Почему‑то заговорили об O. K.Клодт и хвалили ее. Разговор зашел вообще о чертковской колонии. Николаева вспомнила про девицу П., которая приходила к Л. Н. со своими жалобами на родных, на свое трудное положение и, кажется, просила помощи. Она ушла от Л. Н. очень разочарованная. Теперь она у Чертковых в Телятенках. Николаева ее защищала. Л. Н. сказал:
— Она стала жаловаться на своих родных, на трудную обстановку — да у кого же из нас она легкая? Я вспоминаю рассказ Михаила Сергеевича, только я не сумею рассказать, у меня не выйдет. — Все тут сидели, и каждый про свои болезни рассказывал. Один говорил, что он принимает от зубной боли, другой — что он принимает висмут; всякий говорил про свою болезнь и лекарство, которое он принимает. Юлия Ивановна лежала на кушетке и молчала, а потом встала и своим грубым голосом медленно сказала: «А я никогда висмута не принимаю». — Так вот у каждого из нас есть свой висмут, только не надо с ним лезть к людям.
О кинематографе Л. Н. сказал:
— Мне уж кинематограф оскомину набил. Эти быстрые ненатуральные движения… Там какой‑то негр снопы накладывал на воз с необычайной быстротой.

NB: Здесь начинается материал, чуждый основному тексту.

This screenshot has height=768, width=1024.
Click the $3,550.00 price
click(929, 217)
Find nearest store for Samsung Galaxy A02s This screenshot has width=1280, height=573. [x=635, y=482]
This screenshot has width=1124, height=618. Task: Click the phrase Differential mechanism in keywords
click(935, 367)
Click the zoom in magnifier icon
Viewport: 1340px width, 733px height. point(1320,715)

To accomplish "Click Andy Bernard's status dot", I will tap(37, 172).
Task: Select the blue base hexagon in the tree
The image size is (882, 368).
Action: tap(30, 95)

Мария Александровна заметила, что когда она смотрела отъезд Л. Н. из Ясной Поляны, ей очень понравилось. Л. Н. сказал:
— Там в программе предлагали отъезд из Ясной Поляны и приезд в Москву, но я просил этого не показывать: мне неприятно было бы смотреть, и кроме того, я боялся, что эти картины, соединенные с моим присутствием, могут вызвать возбуждение больных.